“What an astonishing collection, it seemed as if I could drink it—these pieces exude such humanness, refer effortlessly to the tender place that exists in between languages, and somehow leave you with both everything and nothing to say.” — Ella Frances Sanders, author of Lost in Translation
“A superb translator herself, Lynne Sharon Schwartz has a nuanced grasp of the deeper metaphysics of this transfer of energies, this crossing of psychological thresholds. Her selections are beautiful interrogations from fictional and essayistic vantages, and taken together they rejuvenate the age-old questions surrounding the translator’s art.” — Sven Birkerts, author of Changing the Subject: Art and Attention in the Internet Age
“Some of the best translation stories of our time.” — Susan Bernofsky
“By turns humorous, grave, chilling, and caustic, the stories and essays gathered in this volume reveal all the splendors and all the miseries of the translator’s task. Some of the most distinguished translators and writers of our times offer reflections that deepen our understanding of the delicate and sometimes dangerous balancing act that translators must perform. Translators are often inconspicuous or unnoticed; here we have a chance to peer into the realities and the fantasies of those who live in two languages, and the result is altogether thrilling and instructive.” — Peter Connor, director of the Center for Translation Studies, Barnard College
“When readers mistrust translation, they often do so because of this lack of isometry between languages, a disconnect that gives many of the texts within Crossing Borders: Stories and Essays about Translation their narrative impetus.

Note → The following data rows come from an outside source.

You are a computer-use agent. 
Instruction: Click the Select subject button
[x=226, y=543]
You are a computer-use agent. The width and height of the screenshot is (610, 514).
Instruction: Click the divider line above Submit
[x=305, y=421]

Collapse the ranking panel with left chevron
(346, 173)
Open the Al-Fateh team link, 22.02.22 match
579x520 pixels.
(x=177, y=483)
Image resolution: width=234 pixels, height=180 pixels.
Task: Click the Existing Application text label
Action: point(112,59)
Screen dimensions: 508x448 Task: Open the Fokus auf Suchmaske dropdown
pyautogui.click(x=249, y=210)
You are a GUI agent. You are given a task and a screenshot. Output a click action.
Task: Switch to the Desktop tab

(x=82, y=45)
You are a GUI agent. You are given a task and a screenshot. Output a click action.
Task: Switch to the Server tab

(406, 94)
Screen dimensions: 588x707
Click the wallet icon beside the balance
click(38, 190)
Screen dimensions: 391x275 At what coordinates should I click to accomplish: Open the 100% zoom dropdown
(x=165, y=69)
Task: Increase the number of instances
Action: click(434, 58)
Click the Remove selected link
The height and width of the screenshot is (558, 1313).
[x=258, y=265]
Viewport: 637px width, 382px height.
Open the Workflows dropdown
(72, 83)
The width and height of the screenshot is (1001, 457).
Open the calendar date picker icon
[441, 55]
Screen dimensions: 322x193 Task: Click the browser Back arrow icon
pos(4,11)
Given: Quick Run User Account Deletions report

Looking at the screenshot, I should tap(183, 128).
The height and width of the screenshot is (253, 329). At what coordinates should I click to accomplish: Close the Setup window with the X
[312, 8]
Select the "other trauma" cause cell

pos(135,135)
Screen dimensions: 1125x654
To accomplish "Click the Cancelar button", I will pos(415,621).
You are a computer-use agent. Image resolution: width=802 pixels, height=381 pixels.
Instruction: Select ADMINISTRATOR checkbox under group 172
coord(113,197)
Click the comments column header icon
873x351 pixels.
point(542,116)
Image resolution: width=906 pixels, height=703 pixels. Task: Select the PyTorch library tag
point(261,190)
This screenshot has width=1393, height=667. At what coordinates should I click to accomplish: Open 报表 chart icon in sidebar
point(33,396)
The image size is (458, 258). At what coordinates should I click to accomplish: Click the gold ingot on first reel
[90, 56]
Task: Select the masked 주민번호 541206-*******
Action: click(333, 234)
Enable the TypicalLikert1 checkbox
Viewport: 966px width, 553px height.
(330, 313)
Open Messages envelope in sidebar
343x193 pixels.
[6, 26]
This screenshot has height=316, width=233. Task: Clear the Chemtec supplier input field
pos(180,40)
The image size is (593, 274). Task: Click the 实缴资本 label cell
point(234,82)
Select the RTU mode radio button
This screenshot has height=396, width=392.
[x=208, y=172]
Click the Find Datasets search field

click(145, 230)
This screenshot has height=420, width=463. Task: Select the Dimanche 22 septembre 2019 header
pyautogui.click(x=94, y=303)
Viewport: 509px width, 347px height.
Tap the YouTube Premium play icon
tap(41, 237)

Every attempt to translate well is compounded not only by endless asymmetries but also by distractions, by quarrels, by mundane realities. . . . [T]hese are stories of encounters and relationships occasioned by the need to bring together different spheres of existence. No matter that the gaps revealed in translation may sometimes—as in Lydia Davis’s story—cache outright murders, translation turns out to be less alchemy and more adhesive, taking languages or peoples or individual texts that had been separate and binding them together.”